While this space has historically been the turf of a small, dedicated group, this model proffers new territory for product placement within film and tv narratives. It draws on the new behavior patterns of a lean-forward life – one in which videogames are surpassing films for screentime. Brand integration can dance with our 2.0 impulse to search and to win, and can reach far further than just hardcore fans. Again, thru the rabbit hole framework of Fall Down, Walk Up, this is an idea we’ve been mulling in our lab.
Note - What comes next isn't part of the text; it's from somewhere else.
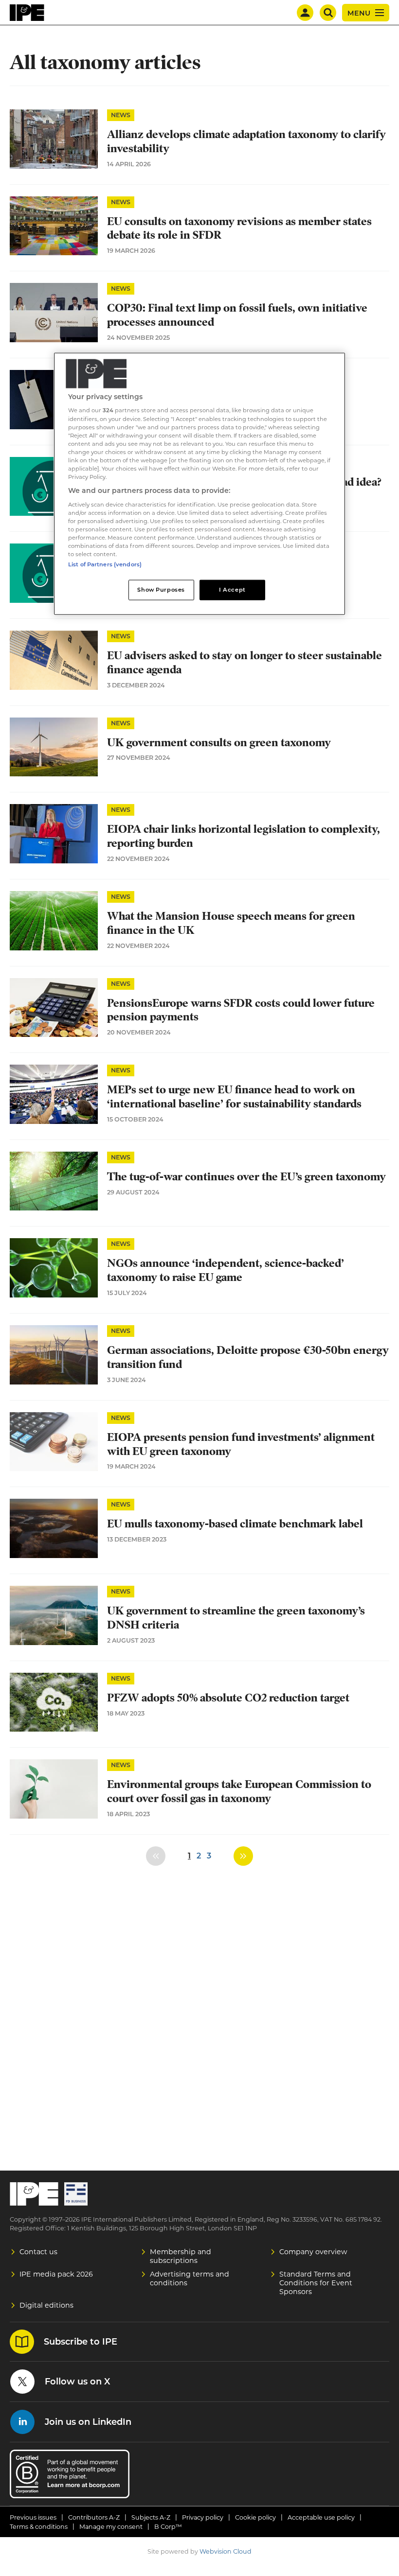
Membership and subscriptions (180, 2256)
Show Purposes (160, 589)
So. Imagine if our protagonist Alex Tyler is standing outside a SoHo loft, talking with a potential client. A wheatpasted concert poster is in the background, either with the name of a band or a URL. I’ll wager that even casually curious viewers will Google the name while watching – presenting a chance to steer them toward a website, to reward them. In traditional transmedia or ARG, this would further the narrative (a la Lost) – but what about this being an opportunity for a giveaway? The first XYZ people who land on the site win – a gift certificate to iTunes, a round-trip from JetBlue, an exclusive shirt from the Gap. Multiple brands could participate throughout the text, and degrees of difficulty would correspond to the prizes. To keep people trying – stagger the victories, every 20th person, a la the days of calling a radio station for concert tickets.
This type of living product placement was (kinda) experimented with by KFC. But the reward was minimal, and it was an interruptive effort to make you watch a dull spot. If this type of content is alive within good narrative, game on. It plays with our impulse to poke signs and symbols – for ‘real’ reward. DVDs could even have different cookies than the content as seen in the first go round.
Content needs financing and brands need engagement – I see opportunity herein. Over the past few years there has always been talk about inserting hypertext into film and video narrative – you roll over the dress worn by a Gossip Girl and are then fed info and a link. While this makes sense on paper, and seems to mimic current behavior, it’s banal. We wanna hunt and kill our prey. We are unwitting gamers, hoping to challenge and reward our inner detective, even if only for five minutes.